Kto by spodziewał się sztuki w stodole? Tymczasem w alpejskim miasteczku Schwarzenberg w dawnym gospodarskim budynku urządzono (nowocześnie!) muzeum Angeliki Kaufmann, malarki urodzonej w pobliskim Chur. Jednej z pierwszych, która stanęła w szranki z męską konkurencją.
Muzeum działa czwarty sezon. Program kręci się wokół osoby bohaterki – tak jak ostatnia prezentacja, zatytułowana „Wybrani przyjaciele”.
[srodtytul]Anielska uroda, angielska przygoda[/srodtytul]
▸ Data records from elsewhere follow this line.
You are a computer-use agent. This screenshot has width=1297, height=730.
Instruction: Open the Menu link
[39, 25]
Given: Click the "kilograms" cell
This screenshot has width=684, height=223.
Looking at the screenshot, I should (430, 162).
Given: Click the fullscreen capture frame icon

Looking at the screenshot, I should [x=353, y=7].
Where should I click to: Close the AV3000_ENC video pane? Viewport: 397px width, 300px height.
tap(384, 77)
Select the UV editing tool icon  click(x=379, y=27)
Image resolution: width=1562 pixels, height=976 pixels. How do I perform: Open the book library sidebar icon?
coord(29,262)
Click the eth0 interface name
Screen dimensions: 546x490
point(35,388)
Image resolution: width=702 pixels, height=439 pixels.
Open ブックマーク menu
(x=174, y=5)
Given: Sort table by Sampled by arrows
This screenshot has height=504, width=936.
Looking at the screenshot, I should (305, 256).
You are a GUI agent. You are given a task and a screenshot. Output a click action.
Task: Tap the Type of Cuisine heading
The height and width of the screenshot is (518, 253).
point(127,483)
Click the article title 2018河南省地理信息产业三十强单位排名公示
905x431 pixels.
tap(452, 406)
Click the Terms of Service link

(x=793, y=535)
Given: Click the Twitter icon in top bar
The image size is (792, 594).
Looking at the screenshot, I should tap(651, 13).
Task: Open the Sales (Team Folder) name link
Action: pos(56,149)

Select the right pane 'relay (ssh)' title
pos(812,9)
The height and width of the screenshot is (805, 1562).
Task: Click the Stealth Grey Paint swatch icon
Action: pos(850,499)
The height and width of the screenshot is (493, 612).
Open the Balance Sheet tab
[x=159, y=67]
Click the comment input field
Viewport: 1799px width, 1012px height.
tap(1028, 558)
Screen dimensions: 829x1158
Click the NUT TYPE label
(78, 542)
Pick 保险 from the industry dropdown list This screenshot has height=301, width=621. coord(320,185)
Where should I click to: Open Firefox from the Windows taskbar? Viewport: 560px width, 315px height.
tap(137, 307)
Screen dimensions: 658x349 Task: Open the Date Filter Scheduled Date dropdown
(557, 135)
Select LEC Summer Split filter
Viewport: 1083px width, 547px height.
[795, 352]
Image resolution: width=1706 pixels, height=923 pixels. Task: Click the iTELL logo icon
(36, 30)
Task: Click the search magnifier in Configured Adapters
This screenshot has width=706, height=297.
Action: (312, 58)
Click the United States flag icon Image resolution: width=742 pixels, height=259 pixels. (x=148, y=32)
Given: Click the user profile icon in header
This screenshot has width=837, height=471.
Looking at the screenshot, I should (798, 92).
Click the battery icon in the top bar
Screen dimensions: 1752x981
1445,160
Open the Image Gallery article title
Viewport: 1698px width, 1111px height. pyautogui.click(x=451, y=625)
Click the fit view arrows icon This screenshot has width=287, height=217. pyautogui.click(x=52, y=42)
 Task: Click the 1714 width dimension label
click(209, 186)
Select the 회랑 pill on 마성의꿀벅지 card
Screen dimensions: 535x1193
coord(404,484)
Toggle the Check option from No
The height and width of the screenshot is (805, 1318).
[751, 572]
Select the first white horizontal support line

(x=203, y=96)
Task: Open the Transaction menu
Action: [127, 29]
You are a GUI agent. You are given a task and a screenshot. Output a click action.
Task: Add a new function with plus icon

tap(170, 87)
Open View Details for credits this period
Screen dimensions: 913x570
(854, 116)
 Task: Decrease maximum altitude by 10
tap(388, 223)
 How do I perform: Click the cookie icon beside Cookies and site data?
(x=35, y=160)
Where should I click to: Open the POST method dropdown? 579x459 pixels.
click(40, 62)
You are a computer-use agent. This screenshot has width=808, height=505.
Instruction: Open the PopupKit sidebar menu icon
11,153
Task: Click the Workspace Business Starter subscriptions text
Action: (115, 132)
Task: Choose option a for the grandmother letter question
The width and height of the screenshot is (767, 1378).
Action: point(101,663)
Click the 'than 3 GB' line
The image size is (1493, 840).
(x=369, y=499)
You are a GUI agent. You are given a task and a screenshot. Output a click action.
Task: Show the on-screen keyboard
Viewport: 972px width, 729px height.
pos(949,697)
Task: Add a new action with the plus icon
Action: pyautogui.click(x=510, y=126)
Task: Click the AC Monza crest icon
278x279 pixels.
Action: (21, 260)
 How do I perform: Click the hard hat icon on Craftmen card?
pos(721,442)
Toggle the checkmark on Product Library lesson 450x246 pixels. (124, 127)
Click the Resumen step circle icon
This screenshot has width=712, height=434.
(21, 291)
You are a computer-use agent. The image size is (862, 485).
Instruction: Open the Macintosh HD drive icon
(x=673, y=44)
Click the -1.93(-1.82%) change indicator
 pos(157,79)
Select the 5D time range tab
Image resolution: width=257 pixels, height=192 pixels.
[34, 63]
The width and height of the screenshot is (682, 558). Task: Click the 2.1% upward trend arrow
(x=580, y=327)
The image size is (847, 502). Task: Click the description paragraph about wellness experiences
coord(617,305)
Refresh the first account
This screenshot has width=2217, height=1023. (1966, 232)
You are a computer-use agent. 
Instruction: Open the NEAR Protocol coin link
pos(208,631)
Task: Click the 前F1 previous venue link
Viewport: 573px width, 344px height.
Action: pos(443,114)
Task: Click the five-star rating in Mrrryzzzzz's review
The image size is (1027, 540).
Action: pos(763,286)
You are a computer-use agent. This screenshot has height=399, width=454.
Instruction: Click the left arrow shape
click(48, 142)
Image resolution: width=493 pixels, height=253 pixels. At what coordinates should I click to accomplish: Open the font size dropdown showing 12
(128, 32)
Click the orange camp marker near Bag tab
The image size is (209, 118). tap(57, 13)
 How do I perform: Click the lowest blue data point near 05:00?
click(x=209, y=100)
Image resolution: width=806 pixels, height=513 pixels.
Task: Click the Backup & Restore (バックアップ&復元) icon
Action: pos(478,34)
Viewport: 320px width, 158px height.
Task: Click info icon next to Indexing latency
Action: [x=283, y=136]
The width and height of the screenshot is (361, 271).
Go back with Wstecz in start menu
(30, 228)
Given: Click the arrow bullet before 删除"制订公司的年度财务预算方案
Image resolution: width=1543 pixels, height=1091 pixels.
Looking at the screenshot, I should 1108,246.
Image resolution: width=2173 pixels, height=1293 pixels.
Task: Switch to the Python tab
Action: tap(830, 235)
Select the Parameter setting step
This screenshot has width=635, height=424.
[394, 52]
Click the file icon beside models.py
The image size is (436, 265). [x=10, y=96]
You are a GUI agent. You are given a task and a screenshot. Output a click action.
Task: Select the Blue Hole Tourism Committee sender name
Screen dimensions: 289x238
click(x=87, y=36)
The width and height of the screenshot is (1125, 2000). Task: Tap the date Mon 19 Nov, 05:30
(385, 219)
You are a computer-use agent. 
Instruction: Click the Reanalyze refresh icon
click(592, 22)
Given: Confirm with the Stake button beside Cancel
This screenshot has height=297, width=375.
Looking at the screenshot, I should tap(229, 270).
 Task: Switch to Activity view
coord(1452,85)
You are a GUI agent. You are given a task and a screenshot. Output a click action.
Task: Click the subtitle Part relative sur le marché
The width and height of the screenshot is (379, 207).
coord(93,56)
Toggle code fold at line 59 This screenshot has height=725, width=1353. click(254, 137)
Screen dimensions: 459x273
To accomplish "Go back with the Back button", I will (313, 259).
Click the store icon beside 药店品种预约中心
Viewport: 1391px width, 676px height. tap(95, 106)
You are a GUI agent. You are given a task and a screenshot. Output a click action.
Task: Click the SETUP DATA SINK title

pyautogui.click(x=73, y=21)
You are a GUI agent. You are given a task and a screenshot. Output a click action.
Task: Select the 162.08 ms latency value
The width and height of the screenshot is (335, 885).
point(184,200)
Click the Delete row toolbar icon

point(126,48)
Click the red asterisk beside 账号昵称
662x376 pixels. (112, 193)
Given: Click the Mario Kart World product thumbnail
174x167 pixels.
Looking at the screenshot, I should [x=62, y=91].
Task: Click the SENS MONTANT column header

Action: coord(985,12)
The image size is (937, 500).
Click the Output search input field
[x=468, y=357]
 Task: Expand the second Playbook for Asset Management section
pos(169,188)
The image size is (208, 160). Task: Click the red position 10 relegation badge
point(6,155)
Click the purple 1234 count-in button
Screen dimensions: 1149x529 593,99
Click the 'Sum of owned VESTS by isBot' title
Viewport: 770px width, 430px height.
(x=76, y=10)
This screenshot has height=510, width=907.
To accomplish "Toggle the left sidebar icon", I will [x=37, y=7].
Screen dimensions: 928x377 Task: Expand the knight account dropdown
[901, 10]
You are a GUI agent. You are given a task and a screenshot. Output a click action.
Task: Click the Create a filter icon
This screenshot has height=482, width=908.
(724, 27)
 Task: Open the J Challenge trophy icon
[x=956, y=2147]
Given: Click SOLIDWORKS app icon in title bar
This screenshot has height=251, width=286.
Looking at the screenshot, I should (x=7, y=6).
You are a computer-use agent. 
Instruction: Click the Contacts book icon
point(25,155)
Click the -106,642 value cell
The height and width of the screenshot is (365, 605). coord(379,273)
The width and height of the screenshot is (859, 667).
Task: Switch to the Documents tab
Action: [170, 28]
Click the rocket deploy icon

Miała atuty: anielską urodę, rozliczne talenty i przekonanie o swych umiejętnościach, zaszczepione przez rodzica, także malarza. John Kaufmann, zamiast kupować córce lalki, dawał jej do zabawy pędzle i ołówki. Od dziecka poznawała tajniki warsztatu, ćwiczyła rękę i oko. Jedenastoletnia, pojechała z papą do Mediolanu, poprzedzana famą wunderkinda. W kolejce po portrety pędzla małolaty ustawiła się miejscowa socjeta, z arcybiskupem miasta łącznie.
Niewiele później, Angelika wykonała wraz z tatą malowidła ścienne i ołtarz dla kościółka w Schwarzenbergu. Widziałam te prace. Klasycystyczne, poprawne kompozycje, nic szczególnego, ale jak na nastolatkę – powinszować! Miała szesnaście lat, gdy osierociła ją matka. Wtedy ojciec znów zabrał ją do Włoch, gorączkowo pragnąc „urządzić” ją w świecie. Angela uwodziła maślanym błękitnym spojrzeniem i słodkim, czystym głosem, którym wyśpiewywała ballady. Już wtedy znała kilka języków (do tego też wykazywała spore zdolności), w tym włoski. Przydawało się jej to podczas włoskich peregrynacji, które zabrały sześć lat.